The website, which gets most of their information from news media, has reported that 21 alleged assaults by drivers, 63 alleged sexual assaults and harassments and six alleged kidnappings have occurred, with these numbers being shared between reported Uber and Lyft incidents. In a recent alert from Uber, the company claimed that their customer help desk has 175 emails involving separate customers who have experienced some form of sexual assault, three times the number the website has listed from Uber and Lyft combined.

Uber uses an online private security firm called Checkr, which conducts county and federal courthouse records, checks of a multistate criminal database and a national sex offender registry, motor vehicle records and a social security trace, but does not include fingerprinting.

Amanda DeSantis, Uber’s regional trust and safety chief, recently told The Record that the reason Uber does not fingerprint is because “We think our screening stacks up quite well against the alternative, which is discriminatory against minority communities. In communities of color, people are arrested at a higher rate.” Is this Uber being socially conscious, or just plain cheap?

The company is threatening to leave New Jersey because of attempts to pose insurance standards and include fingerprinting along with their background checks, according to the same Record article. In the New York City area, Uber decided not to be licensed by the city’s Taxi and Limousine Commission, which would also include them to fingerprint.

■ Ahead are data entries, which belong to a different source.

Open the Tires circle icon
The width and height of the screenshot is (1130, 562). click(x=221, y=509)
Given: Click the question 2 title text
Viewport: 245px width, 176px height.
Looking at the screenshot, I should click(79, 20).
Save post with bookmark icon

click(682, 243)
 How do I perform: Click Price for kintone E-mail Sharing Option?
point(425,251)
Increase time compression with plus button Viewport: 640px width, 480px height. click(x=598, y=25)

According to the Department of Banking and Insurance in New Jersey, the price to fingerprint one applicant in New Jersey is $65.45 - a small price for what Sutton says could prevent the multiple alleged assault incidents that have transpired between driver and passenger.

While Sutton believes that the lack of fingerprinted employees is the number one problem ridesharing applications need to address, he says that other issues like gaps in their insurance coverage and poorly marked vehicles (driver impersonator problems) are also very prevalent.

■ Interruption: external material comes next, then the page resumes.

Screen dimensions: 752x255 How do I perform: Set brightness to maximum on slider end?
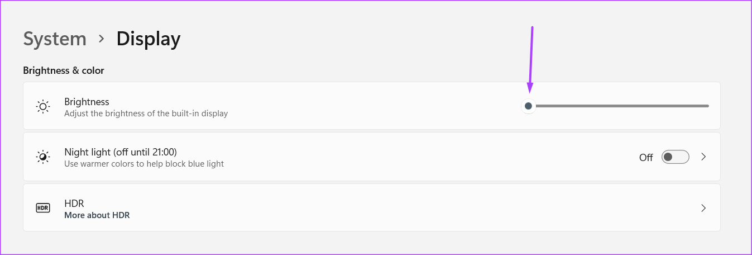point(708,106)
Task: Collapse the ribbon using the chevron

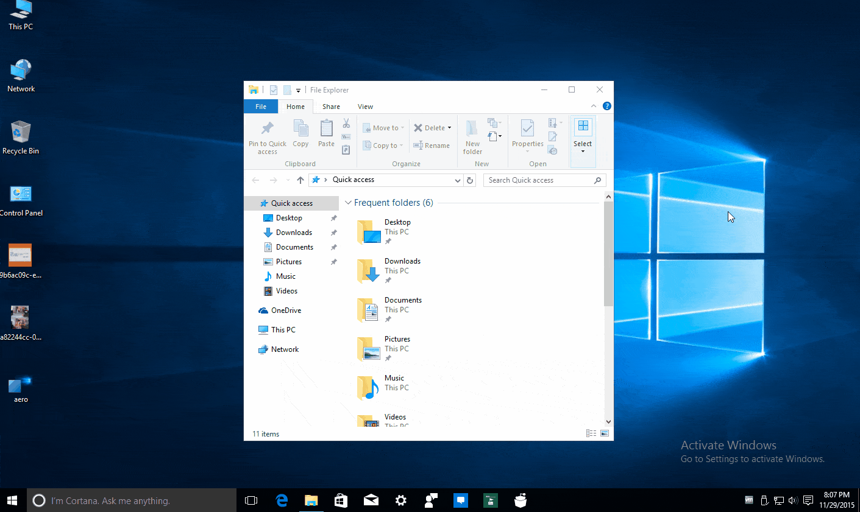Action: [594, 106]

Uber does not provide insurance for its drivers when they are not logged in to the application, and suggest that their drivers purchase their own kind of personal car insurance since they do not offer complete coverage. However, wallethub.com claims most car insurance companies and state and local regulators disagree with this notion because personal car insurance can exclude coverage for any business use of the vehicle. Uber also does not provide guidance on what level of insurance to buy.

Just last year, a woman was picked up in Portland, Oregon by an Uber driver impersonator. Luckily, when she entered the passenger seat of the car and received a phone call from her real driver, the impostor let her out without incident. “The drivers have control of the vehicle, he can lock the doors, he can control the route,” says Sutton. “He has a special responsibility to be a safe person. It’s important to look at his history before a passenger steps in the car, not after.”

At the end of the day, the general public is split on the idea of ridesharing applications. “I think they’re very useful because at our age we go out, we drink, and I think it eliminates a lot of drunk driving situations,” explains Califano. “But at the same time, I think it’s a system that could be improved, and there should be more safety features."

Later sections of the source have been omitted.